Уже само имя отличает его от других ангелов. В последующих строфах мы узнаем, что его особенность выражается и в том, что у него нет ни одной приписанной ему функции. Таким образом, его роль, на первый взгляд, заключалась в том, чтобы входить в сакрализованное число семи ангелов.
Еще одна черта, отличающая Шемкаила от остальных ангелов — присущий ему динамизм. Если все шестеро, несмотря на огромное количество сфер влияния и атрибутов, остаются по существу «неподвижными», то седьмой ангел —их полная противоположность в этом отношении, и движение —его характерная особенность:
между бездной
и небом
его топот неустанный.
Добавим, что потенциальный динамизм заключен и в «нервозности» Шемкаила. Эта особенность седьмого ангела в некотором смысле дублируется в стихотворении на уровне плана выражения. Если мы более внимательно посмотрим на способы вербального представления отдельных ангелов, входящих в шестерку, то нам бросится в глаза полное отсутствие глагольных форм в этих кратких описаниях, что удивительно, ведь мы говорим об исполнителях воли Бога, которыми, по сути, должны быть ангелы. Вместо этого — уйма существительных и прилагательных. Зато в каждом отрывке, касающемся заглавного седьмого ангела, подобные формы встречаются: Шемкаил «есть», «называется», «наказан», «не дорожит своим достоинством», «не похож на других». Мало того, даже в той части произведения, в которой речь идет о семи ангелах сточки зрения «византийских живописцев», рядом с Шемкаилом появляется — как своеобразный знак — глагол «есть».
Единственный глагол, который встречается в стихотворении Херберта и относится к шести ангелам в целом, — это глагол «sarkają». В словаре польского языка под редакцией Эльжбеты Соболь
В рассматриваемом стихотворении одно — можно сказать, «неадекватное» — слово моделирует и фактически разворачивает на 180 градусов семантику стихотворного плана выражения. Если во всем произведении говорится, что Шемкаила вчисле ангелов держат только из-за числа семь, то есть, в принципе, он не соответствует «ангельским» требованиям, то, принимая во внимание «неуместность» высказываний шести ангелов и их культурного контекста, можно прийти к выводу, что верно обратное: Шемкаил — настоящий ангел, а остальные появляются только из-за числа семь. Неслучайно именно о седьмом ангеле неоднократно говорится, что он «есть», и при этом все его «занятия» есть не что иное, как выполнение «типичных» ангельских действий — помощи в спасении («контрабанда грешников») и различных миссий (топот между землей и небом). Nota bene само слово «ангел» происходит от древнеперсидского angaros — «посланник» и греческого ἄγγελος (angelos) — «вестник»

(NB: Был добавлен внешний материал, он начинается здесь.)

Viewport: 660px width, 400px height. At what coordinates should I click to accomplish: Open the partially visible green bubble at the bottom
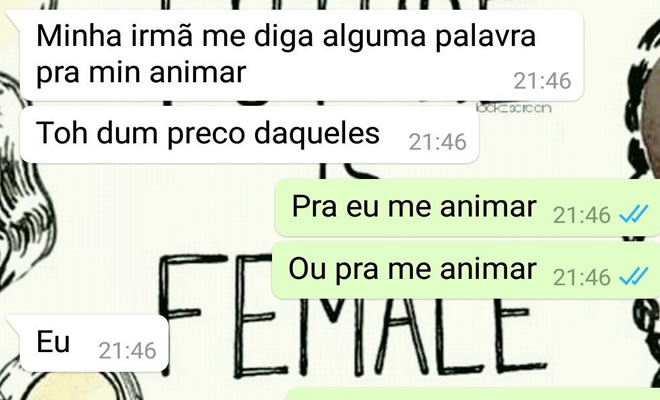tap(473, 394)
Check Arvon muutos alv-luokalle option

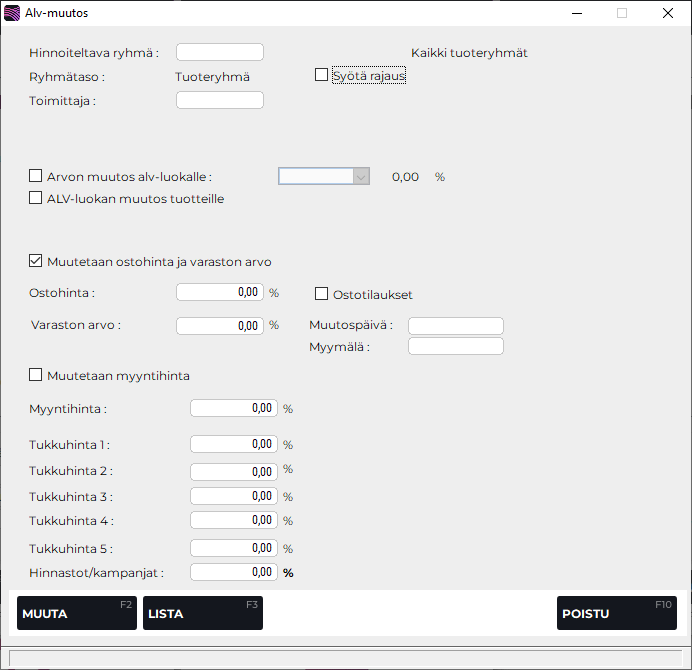tap(36, 177)
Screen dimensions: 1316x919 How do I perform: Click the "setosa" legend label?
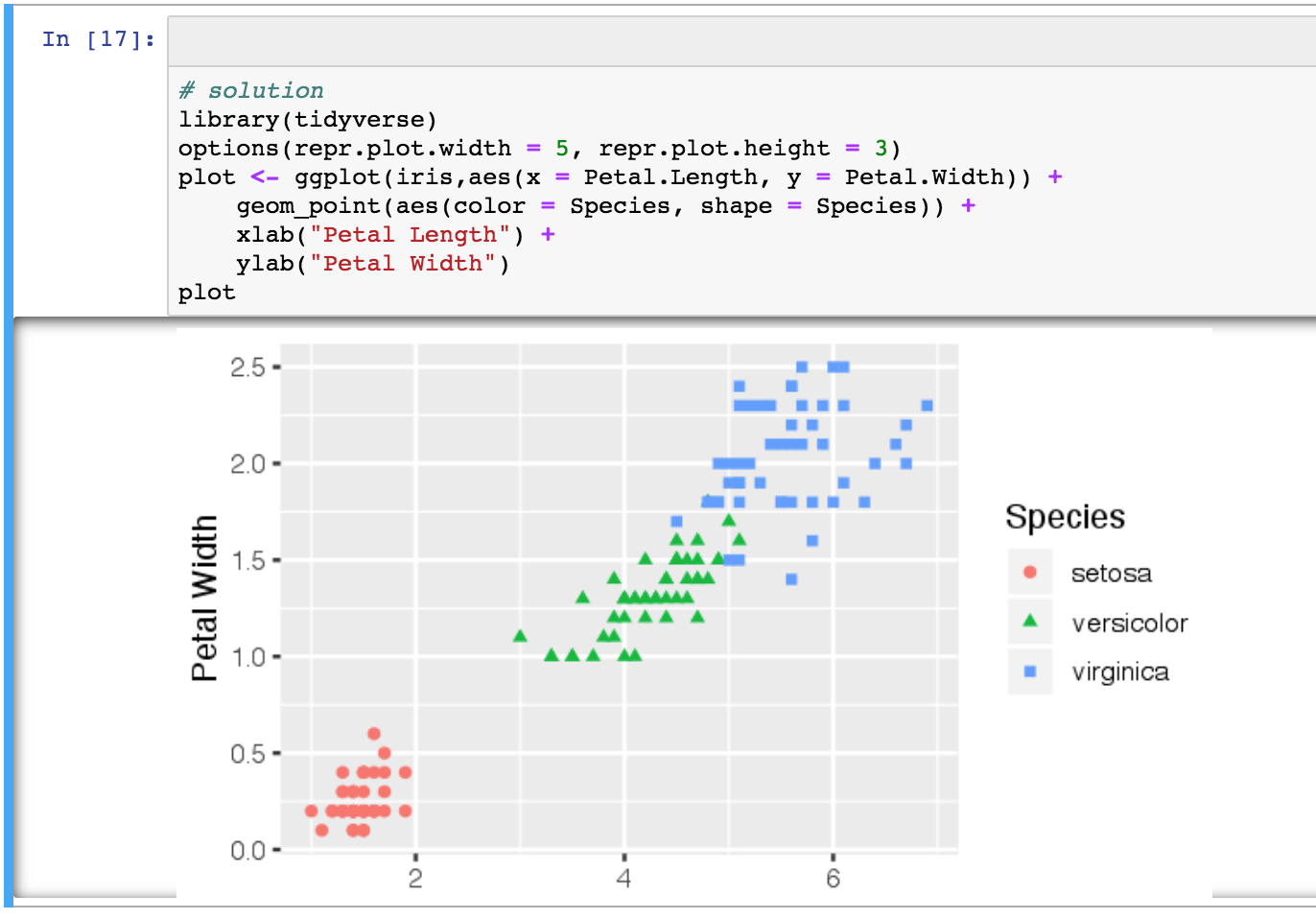1111,574
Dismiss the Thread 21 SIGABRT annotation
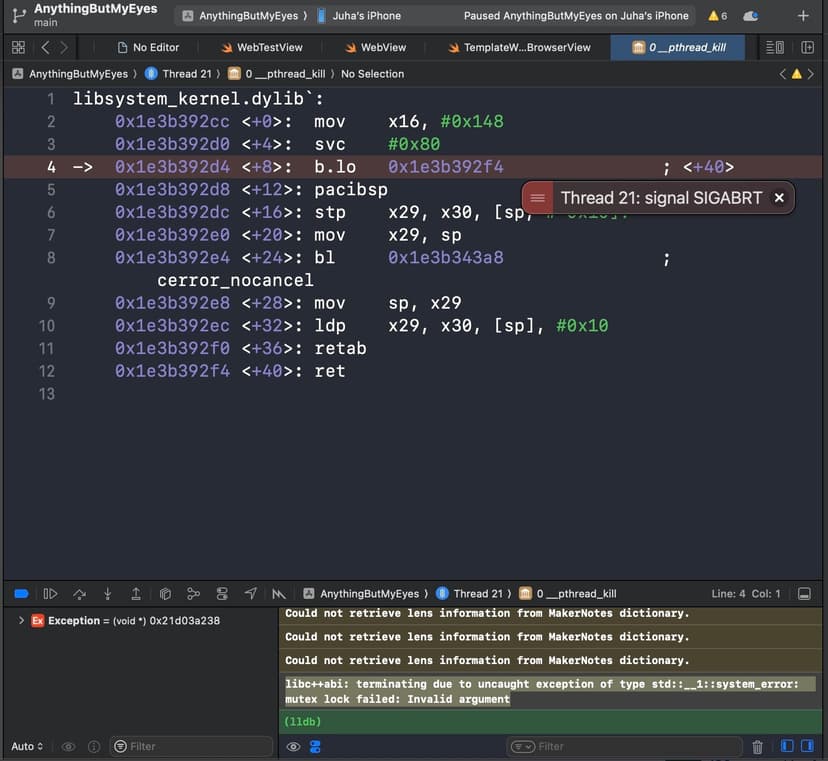 coord(779,198)
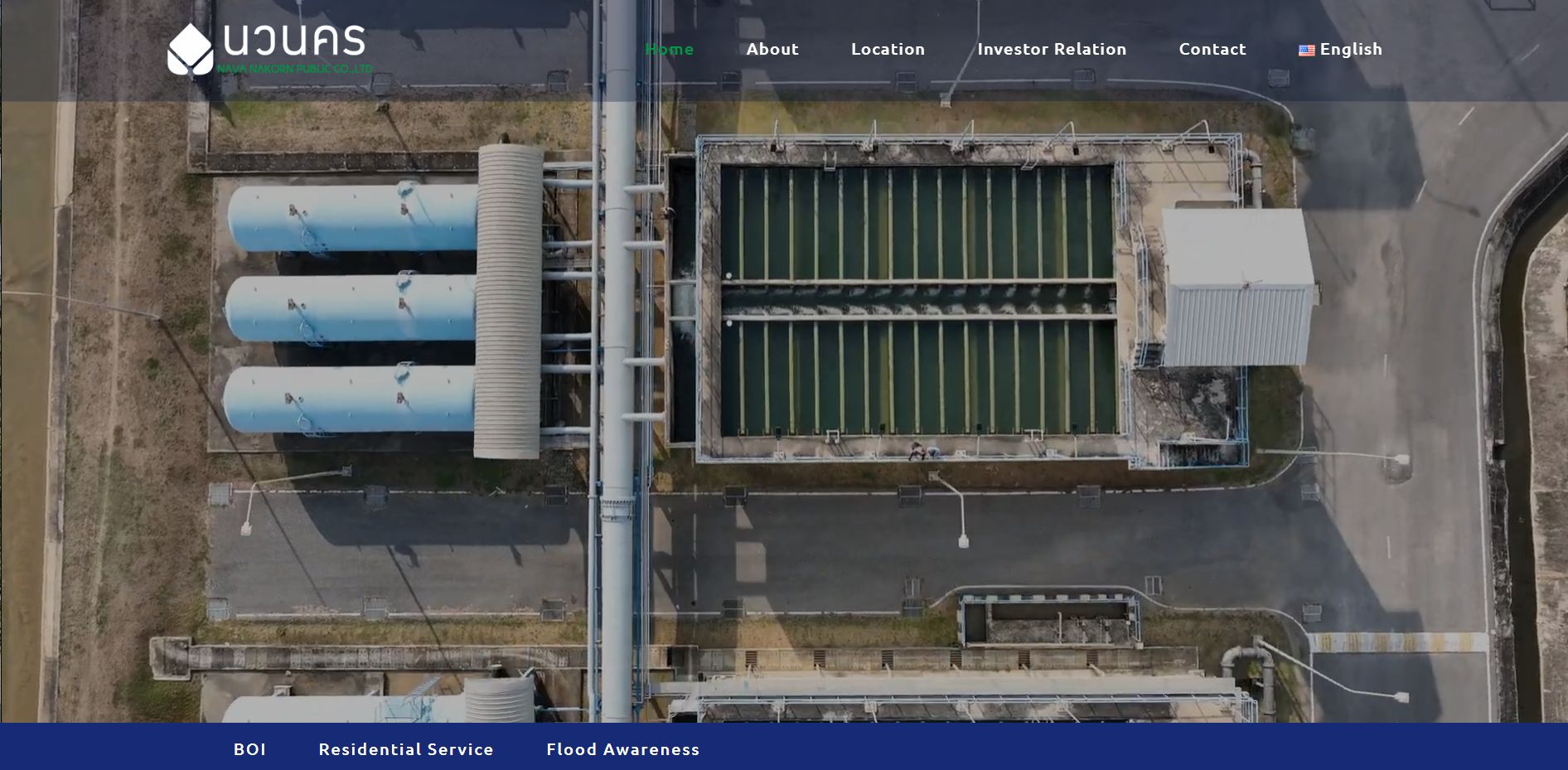Image resolution: width=1568 pixels, height=770 pixels.
Task: Click the green NAVA NAKORN PUBLIC CO.,LTD text
Action: [294, 69]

Однако стихотворение Херберта не ограничивается отрицанием предыдущего размышления о «структуре» семи ангелов и их отношениях с Шемкаилом. Последние две строфы, написанные с другой, «внешней» и более общей точки зрения по отношению к миру стихотворения, могут быть восприняты как форма критики всех художественных условностей и искусства как такового. Необходимость сохранять верность условностям в представлении семи ангелов ведет к фальсификации правды о них. И в контексте наших предыдущих определений — к фальсификации правды о том, что такое настоящий ангел.
Другой способ моделирования семантики произведения — ирония в стихотворениях, в которых используется принцип лирики роли. В творчестве Херберта есть несколько текстов этого типа: «Трен Фортинбраса» из книги «Исследование предмета» (1961), «Калигула» из книги «Господин Когито» (1974), а также «Божественный Клавдий» и «Дамаст по прозвищу Прокруст говорит» из сборника «Рапорт из осажденного города и другие стихотворения» (1983). По сути, немногим отличаются от них и такие произведения, как «Заботы маленького творца» из книги «Струна света» (1956) или «Возвращение проконсула» из книги «Исследование предмета». Однако у стихотворений, главный герой которых господин Когито, другой статус (Баранчак, а за ним и другие исследователи, определяет их как лирику маски
Среди упомянутых произведений три — «Калигула», «Божественный Клавдий» и «Дамаст по прозвищу Прокруст говорит» — интересны тем, что заглавные герои высказываются уже после собственной смерти (ее обстоятельства и их интерпретация представляют собой лирический монолог).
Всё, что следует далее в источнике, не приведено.